Maya managed a small smile. It was true that she could tear a yard of fabric with nothing but a steady hand and a ruler, and she knew a dozen different hand stitches by heart. Though she preferred La Betty, her sewing machine. Tucked in the corner underneath the swaying light bulb, its loyal presence—along with Luna, who liked to sit on Maya’s feet while she sewed—kept her company whenever her mother had to work late.

Dresses were Maya’s favorite. Tops a close second. Fixing hems, shortening skirts, creating pockets, closing pockets—she could practically sew those in her sleep by the age of ten. She couldn’t afford the fancy fabrics sold in the Mercado Central in the capital, so she improvised with the scraps her mother brought home from the factory, stitching them together. Soon she began including other materials. She began using, well... trash. Not trash from the dump. Trash in the sense of: plastic cups, scratched CDs, tablecloths. Even crayons and playing cards. Anything and everything. So Maya’s mother enrolled her in a sewing class, and she was sold. And it was this method of hers—the pinching of this and that here, that and this there, from cotton to denim to linen, and patterns from polka dots to stripes—that became her signature style. She learned about it on Instagram—it was a whole thing. Since then, trashion has been her passion! Now she prayed it was enough to win her a spot in the fashion show.
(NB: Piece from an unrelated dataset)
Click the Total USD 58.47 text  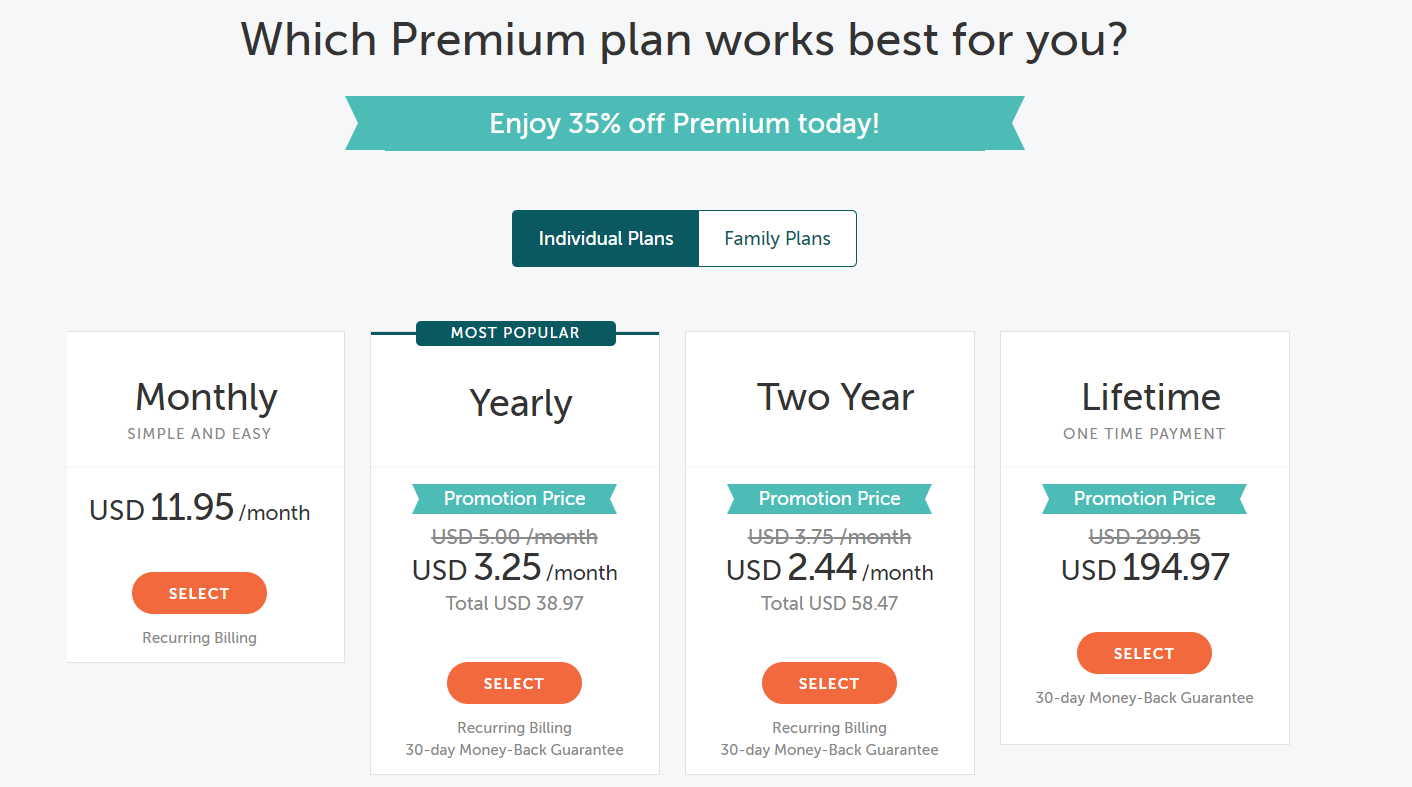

As her mother worked the Pond’s into the creases at her neck, the steam from the bathroom glowed behind her. “I’ll finish up in a sec. You go to sleep.”

“Okay—good night.”

“Good night, mija.”

Maya set the alarm on her cell phone for six thirty a.m., placed it facedown beside her, and curled into the sheets. “Besides...” She spoke into the darkness. “You’re right, Mama.”

“Right about what?”

“If I don’t get it this year, there’s always next year.”
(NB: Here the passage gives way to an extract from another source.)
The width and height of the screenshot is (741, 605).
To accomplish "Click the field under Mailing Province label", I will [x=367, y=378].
Silence. Except for Luna snoring.

“Mama? Did you hear me? This is when you say, ‘Yes, mija, definitely.’” Maya swore she could hear her mother swallow.
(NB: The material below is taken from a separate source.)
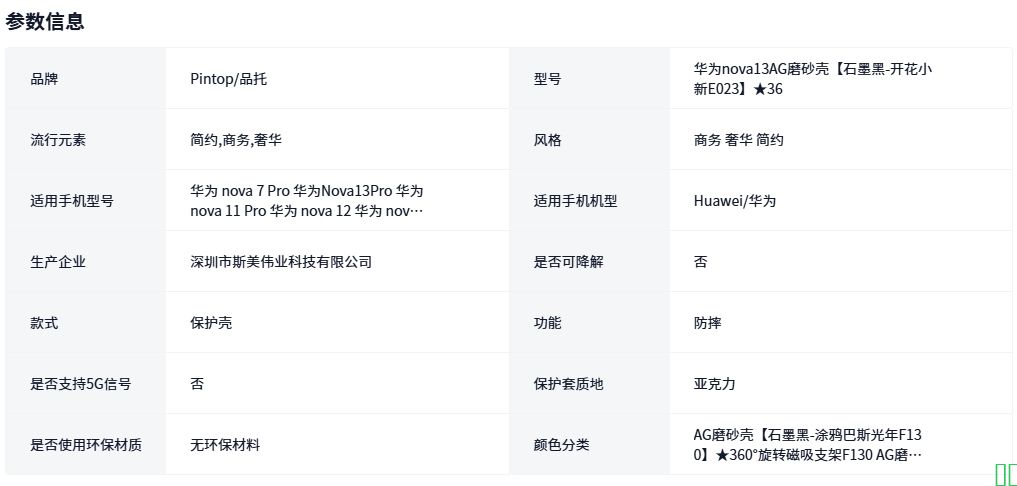Click the 流行元素 value 简约,商务,奢华
The image size is (1017, 486).
coord(236,140)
“Sí, mija,” she said at last.

Well, that wasn’t exactly encouraging, Maya thought, fighting sleep. And just as she closed her eyes, she spotted a quick-moving shadow. Her mother, making the sign of the cross. Her mother. Carmen. Her only family in the world. The two of them finished each other’s sentences, ate halves of the same sandwich, shared clothes, sunglasses, sneakers, sometimes makeup on special occasions. They even shared the same dream: to open their own shop one day, not just a tailor shop, but an actual label. They’d need to come up with a good name....

The next thing Maya knew, it was morning. On the kitchen counter was a plateful of scrambled eggs and a slice of buttered white toast, a wicker basket full of pan dulce beside it. Her mother had already left for her appointment. Appointment for what? Maya wondered.